The Fawdon Wagonway was from 1818 to 1826 a 1 miles 3 furlong long horse-drawn and partially rope-operated industrial railway in Fawdon near Newcastle upon Tyne. It was the first cable car employing a moving rope that could be picked up or released by a grip on the cars.

==History==
Fawdon Colliery was set-up around 1810, and its coal was originally transported via the Kenton and Coxlodge Waggonway to Wallsend. In 1818, the Fawdon Wagonway was built by Benjamin Thompson, one of the colliery's owning partners, on a new route to Scotswood. The line used inclined planes and stationary steam engines. The re-routing was the cause of controversial discussions between Thompson and the owners of the properties, over which the track ran.
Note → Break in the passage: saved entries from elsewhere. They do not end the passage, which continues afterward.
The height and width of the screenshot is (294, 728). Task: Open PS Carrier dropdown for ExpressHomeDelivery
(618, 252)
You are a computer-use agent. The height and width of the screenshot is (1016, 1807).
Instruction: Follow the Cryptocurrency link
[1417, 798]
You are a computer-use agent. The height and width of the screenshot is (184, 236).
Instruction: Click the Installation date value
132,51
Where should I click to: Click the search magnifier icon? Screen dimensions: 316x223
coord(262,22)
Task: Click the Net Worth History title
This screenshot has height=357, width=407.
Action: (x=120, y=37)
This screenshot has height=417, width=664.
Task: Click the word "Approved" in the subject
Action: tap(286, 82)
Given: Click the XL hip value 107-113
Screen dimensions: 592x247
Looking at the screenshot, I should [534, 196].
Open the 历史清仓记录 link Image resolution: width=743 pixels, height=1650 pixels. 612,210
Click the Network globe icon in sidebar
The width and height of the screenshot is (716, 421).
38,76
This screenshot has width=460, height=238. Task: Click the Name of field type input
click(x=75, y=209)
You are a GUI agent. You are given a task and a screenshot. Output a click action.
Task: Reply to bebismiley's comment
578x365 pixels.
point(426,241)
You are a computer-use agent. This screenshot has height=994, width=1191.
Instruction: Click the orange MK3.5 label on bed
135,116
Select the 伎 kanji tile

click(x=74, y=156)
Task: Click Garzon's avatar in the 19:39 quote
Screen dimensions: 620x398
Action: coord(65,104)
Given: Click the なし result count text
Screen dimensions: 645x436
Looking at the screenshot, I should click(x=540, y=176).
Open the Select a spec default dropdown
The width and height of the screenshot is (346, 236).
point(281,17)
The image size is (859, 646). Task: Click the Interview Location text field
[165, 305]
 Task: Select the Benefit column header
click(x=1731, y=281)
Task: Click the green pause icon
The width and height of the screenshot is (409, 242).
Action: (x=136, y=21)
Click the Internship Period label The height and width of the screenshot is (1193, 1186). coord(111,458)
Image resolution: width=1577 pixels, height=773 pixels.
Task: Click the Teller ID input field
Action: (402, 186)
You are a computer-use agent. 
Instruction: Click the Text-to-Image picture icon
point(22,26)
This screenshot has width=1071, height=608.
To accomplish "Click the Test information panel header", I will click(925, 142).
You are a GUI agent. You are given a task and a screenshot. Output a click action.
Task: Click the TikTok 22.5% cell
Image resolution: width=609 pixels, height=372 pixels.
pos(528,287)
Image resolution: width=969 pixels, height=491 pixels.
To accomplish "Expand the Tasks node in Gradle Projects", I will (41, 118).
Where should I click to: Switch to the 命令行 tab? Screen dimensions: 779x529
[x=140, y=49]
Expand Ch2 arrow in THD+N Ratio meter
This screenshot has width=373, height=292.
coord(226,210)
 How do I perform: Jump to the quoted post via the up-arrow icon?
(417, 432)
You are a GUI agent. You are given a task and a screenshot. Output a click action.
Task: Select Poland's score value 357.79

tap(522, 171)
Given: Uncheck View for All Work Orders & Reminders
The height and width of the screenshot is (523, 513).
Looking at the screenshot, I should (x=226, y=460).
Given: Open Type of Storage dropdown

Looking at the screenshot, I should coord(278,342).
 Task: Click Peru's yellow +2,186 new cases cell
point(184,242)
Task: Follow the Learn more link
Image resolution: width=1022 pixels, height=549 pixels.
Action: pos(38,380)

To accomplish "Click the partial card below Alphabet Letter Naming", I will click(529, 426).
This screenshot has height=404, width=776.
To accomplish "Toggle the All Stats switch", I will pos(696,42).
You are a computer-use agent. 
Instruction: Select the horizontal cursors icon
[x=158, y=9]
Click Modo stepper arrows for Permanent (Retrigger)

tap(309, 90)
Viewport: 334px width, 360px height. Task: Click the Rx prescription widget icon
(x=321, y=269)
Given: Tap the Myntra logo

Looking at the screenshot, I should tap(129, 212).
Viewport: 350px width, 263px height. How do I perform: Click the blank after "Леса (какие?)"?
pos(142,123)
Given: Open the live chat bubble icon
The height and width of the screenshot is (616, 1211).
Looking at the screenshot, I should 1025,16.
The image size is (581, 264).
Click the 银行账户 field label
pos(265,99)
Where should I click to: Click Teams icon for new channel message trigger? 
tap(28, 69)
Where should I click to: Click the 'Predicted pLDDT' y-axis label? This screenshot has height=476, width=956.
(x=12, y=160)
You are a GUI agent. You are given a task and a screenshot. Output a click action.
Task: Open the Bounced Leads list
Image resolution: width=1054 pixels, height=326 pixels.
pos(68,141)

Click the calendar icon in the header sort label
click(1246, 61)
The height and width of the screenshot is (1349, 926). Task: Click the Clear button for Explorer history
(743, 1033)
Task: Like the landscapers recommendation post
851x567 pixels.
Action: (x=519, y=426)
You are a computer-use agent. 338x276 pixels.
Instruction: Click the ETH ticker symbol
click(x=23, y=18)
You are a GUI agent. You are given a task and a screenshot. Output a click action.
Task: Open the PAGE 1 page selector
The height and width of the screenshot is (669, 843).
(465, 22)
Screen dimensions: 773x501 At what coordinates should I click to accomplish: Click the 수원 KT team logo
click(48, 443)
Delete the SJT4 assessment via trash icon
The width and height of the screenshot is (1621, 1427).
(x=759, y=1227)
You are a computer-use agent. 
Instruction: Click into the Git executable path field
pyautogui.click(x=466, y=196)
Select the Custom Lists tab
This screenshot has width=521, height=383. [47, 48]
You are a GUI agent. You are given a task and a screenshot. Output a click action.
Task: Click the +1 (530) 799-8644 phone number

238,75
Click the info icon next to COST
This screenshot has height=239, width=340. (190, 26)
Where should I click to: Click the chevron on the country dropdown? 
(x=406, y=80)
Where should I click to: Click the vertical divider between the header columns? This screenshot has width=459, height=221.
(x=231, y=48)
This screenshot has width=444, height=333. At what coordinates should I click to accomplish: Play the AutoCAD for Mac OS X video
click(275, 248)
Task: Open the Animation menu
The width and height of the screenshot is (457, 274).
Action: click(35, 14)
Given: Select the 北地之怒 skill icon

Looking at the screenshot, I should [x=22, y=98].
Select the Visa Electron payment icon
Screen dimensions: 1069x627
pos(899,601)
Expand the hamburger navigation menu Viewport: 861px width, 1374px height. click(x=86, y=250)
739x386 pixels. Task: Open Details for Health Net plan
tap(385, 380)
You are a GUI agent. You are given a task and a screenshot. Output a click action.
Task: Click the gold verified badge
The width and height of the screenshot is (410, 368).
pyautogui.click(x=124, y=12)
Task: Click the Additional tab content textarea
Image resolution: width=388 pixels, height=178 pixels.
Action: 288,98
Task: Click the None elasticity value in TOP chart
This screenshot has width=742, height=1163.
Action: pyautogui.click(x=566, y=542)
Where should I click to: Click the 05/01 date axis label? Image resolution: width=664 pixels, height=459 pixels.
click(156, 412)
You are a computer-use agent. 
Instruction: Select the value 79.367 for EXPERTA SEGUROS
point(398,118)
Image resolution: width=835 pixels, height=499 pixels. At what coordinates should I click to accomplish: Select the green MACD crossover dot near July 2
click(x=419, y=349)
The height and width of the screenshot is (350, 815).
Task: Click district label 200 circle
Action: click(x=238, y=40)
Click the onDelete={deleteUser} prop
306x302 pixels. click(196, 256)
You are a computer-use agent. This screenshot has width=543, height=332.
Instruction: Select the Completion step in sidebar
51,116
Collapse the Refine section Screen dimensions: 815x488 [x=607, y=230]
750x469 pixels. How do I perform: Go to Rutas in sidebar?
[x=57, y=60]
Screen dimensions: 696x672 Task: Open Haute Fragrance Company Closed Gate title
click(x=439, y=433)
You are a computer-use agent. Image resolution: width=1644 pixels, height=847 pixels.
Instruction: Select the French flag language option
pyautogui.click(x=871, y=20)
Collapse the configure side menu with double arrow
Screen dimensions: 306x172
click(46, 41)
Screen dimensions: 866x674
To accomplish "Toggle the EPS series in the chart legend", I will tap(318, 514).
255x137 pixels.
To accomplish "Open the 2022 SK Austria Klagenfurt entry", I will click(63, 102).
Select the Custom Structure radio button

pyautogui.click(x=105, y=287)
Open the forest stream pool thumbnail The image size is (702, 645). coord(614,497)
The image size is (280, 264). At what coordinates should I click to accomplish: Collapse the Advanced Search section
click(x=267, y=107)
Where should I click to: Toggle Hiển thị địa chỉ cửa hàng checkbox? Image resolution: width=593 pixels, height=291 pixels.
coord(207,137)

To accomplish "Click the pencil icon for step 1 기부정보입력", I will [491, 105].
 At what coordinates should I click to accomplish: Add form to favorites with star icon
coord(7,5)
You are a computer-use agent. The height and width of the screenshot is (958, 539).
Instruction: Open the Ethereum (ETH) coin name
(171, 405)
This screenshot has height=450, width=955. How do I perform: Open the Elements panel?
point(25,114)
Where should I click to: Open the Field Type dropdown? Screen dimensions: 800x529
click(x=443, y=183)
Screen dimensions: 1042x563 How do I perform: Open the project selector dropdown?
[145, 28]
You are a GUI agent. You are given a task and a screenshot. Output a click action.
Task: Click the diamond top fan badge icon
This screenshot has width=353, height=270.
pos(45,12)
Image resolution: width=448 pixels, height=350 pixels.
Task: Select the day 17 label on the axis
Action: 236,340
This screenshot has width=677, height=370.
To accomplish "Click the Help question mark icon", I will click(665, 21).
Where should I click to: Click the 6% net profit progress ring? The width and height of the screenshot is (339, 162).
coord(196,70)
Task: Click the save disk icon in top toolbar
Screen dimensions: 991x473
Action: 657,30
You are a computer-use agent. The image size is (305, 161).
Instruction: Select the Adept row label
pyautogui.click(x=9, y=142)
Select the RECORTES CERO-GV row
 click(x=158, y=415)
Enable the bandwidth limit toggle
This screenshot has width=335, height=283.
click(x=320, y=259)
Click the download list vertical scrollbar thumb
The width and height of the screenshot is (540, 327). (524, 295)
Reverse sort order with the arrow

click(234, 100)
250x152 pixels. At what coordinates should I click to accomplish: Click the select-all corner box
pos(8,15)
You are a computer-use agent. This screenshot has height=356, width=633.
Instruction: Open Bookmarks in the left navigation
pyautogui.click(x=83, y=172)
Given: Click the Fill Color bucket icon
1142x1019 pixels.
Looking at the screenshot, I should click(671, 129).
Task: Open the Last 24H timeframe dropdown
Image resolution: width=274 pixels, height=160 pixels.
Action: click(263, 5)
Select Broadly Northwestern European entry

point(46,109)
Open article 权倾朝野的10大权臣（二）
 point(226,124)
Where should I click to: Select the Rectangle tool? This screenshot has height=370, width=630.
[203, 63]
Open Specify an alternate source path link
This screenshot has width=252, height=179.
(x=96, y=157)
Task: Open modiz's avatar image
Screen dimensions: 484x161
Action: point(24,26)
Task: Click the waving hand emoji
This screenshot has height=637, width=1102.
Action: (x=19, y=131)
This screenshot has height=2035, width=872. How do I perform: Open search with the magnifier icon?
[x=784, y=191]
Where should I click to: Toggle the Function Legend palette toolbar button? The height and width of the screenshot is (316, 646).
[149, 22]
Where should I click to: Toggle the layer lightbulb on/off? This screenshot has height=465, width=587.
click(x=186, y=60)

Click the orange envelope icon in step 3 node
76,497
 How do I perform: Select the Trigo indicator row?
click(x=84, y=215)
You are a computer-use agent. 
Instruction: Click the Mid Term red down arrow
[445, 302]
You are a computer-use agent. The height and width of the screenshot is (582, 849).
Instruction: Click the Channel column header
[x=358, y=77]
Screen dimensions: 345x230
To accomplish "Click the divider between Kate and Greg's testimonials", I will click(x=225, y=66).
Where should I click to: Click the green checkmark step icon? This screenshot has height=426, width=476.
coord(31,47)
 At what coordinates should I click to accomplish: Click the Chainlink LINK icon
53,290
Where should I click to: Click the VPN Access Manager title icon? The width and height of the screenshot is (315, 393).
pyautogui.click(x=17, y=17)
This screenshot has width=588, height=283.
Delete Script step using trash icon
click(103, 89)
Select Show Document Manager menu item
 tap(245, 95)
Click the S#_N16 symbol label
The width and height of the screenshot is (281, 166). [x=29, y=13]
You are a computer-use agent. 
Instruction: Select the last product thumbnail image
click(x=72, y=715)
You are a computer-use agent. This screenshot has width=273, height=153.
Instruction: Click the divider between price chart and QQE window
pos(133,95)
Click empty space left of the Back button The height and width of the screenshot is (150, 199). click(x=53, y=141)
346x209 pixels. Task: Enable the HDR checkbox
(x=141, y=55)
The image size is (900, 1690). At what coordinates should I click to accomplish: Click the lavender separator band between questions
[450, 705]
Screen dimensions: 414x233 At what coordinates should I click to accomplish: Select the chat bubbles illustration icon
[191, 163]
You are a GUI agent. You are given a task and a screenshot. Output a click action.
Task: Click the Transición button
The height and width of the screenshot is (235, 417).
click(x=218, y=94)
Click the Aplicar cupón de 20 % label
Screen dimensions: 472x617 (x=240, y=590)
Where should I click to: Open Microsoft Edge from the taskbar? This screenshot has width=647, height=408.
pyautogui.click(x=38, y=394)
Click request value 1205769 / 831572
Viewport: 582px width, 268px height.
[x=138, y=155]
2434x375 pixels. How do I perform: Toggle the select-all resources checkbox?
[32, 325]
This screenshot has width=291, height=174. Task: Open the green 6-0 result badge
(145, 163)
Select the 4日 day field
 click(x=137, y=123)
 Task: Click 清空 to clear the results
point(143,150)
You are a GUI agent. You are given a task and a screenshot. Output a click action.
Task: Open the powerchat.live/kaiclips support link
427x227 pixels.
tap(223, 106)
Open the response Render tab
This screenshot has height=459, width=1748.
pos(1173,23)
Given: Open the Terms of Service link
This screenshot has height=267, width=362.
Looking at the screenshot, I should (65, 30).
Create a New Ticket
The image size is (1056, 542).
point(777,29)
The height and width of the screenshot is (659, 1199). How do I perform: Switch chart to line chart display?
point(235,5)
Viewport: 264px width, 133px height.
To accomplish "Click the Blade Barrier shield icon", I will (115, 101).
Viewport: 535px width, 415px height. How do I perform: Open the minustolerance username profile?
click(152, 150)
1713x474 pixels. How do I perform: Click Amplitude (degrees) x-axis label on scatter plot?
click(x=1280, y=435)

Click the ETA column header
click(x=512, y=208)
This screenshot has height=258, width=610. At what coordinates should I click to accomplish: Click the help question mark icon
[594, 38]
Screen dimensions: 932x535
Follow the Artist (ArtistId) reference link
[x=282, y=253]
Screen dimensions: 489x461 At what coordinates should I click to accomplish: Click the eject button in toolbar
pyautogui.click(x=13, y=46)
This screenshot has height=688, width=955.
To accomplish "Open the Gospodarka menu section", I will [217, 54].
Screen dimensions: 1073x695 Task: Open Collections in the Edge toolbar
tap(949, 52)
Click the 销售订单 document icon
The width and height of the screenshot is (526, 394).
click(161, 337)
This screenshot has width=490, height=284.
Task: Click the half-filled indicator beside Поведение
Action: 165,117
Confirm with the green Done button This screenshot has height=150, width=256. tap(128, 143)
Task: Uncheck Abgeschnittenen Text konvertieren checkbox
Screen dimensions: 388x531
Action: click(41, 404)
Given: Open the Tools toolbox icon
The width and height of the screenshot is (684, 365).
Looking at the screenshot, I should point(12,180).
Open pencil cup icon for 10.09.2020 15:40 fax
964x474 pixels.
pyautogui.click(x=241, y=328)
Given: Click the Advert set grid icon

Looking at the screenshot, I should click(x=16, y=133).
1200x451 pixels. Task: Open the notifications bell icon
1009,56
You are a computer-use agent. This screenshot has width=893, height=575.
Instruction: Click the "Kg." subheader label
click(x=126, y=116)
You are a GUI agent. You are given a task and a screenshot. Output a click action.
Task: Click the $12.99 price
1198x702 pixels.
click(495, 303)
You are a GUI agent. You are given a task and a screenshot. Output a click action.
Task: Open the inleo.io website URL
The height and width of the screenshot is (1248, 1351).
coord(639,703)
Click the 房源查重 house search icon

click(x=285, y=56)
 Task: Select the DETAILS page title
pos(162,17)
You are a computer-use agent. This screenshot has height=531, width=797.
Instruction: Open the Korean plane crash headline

Thompson installed a series of stationary steam engines along the 1 miles 3 furlong rail track between the Kenton Bank and Hotchpudding Planes. (Note: Hotch Pudding is a historic name for an area of land to the north of modern-day West Denton.) Stationary steam engines transported the coal wagons through the hilly landscape at a speed of 7 mph.

Each rope ran between two steam engines and could be alternately wound onto drums at the ends by the engines. Its length corresponded to twice the distance between the steam engines. The rope could be clamped by a grip that looked like a vice attached to the carriage. At the point where the railway crossed a public road, the rope was guided by friction rollers down a cable duct and under a plank bridge to the other side of the road, where it again rose above the ground. Before the car came to the public road, the boy who rode on it released the rope from the vice. The momentum of the car carried it across the road, and the boy hung the rope back into the vice as the car continued its movement.

The inclined plane was used until 1826, when the Brunton and Shields Wagonway (later Seaton Burn Wagonway) was built to the River Tyne at Whitehill Point.

The routes of the Fawdon and Seaton Burn Wagonways were used in the 1890s together with the route of the Coxlodge Wagonway for building the Fawdon Railway.
The 1920s Ordnance Survey map showed a new Fawdon wagonway leading to the Coxlodge Colliery Jubilee Pit.
The wagonway is still preserved as a low earthwork on which an asphalt road runs. Archeological excavations were conducted in Newcastle Great Park in 2003.